What the exercise asks:
Each entry needs to be reproduced exactly, with none left out.

Given information:
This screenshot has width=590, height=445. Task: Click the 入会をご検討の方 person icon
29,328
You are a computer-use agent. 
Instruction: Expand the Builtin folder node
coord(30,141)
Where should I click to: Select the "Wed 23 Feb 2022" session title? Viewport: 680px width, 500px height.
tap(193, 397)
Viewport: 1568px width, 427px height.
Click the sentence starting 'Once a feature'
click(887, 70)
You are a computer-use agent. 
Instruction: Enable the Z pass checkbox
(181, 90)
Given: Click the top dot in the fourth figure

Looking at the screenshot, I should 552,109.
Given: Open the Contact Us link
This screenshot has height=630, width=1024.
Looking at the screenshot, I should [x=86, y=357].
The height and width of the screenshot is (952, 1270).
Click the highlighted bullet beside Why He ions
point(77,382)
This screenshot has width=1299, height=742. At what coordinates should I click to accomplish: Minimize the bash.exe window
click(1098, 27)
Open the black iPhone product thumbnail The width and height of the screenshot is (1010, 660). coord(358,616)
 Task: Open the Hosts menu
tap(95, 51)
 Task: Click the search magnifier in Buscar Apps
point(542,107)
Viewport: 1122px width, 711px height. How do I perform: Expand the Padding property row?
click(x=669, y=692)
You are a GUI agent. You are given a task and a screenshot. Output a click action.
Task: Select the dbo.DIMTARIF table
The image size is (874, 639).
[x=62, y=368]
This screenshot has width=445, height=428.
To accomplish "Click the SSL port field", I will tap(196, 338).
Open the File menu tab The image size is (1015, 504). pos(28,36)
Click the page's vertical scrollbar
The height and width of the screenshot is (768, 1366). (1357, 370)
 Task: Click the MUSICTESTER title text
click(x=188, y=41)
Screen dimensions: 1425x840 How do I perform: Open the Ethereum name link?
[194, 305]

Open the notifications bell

Task answer:
This screenshot has width=590, height=445. Task: Click the 入会をご検討の方 person icon
29,328
You are a computer-use agent. 
Instruction: Expand the Builtin folder node
coord(30,141)
Where should I click to: Select the "Wed 23 Feb 2022" session title? Viewport: 680px width, 500px height.
tap(193, 397)
Viewport: 1568px width, 427px height.
Click the sentence starting 'Once a feature'
click(887, 70)
You are a computer-use agent. 
Instruction: Enable the Z pass checkbox
(181, 90)
Given: Click the top dot in the fourth figure

Looking at the screenshot, I should 552,109.
Given: Open the Contact Us link
This screenshot has height=630, width=1024.
Looking at the screenshot, I should [x=86, y=357].
The height and width of the screenshot is (952, 1270).
Click the highlighted bullet beside Why He ions
point(77,382)
This screenshot has width=1299, height=742. At what coordinates should I click to accomplish: Minimize the bash.exe window
click(1098, 27)
Open the black iPhone product thumbnail The width and height of the screenshot is (1010, 660). coord(358,616)
 Task: Open the Hosts menu
tap(95, 51)
 Task: Click the search magnifier in Buscar Apps
point(542,107)
Viewport: 1122px width, 711px height. How do I perform: Expand the Padding property row?
click(x=669, y=692)
You are a GUI agent. You are given a task and a screenshot. Output a click action.
Task: Select the dbo.DIMTARIF table
The image size is (874, 639).
[x=62, y=368]
This screenshot has width=445, height=428.
To accomplish "Click the SSL port field", I will tap(196, 338).
Open the File menu tab The image size is (1015, 504). pos(28,36)
Click the page's vertical scrollbar
The height and width of the screenshot is (768, 1366). (1357, 370)
 Task: Click the MUSICTESTER title text
click(x=188, y=41)
Screen dimensions: 1425x840 How do I perform: Open the Ethereum name link?
[194, 305]

Open the notifications bell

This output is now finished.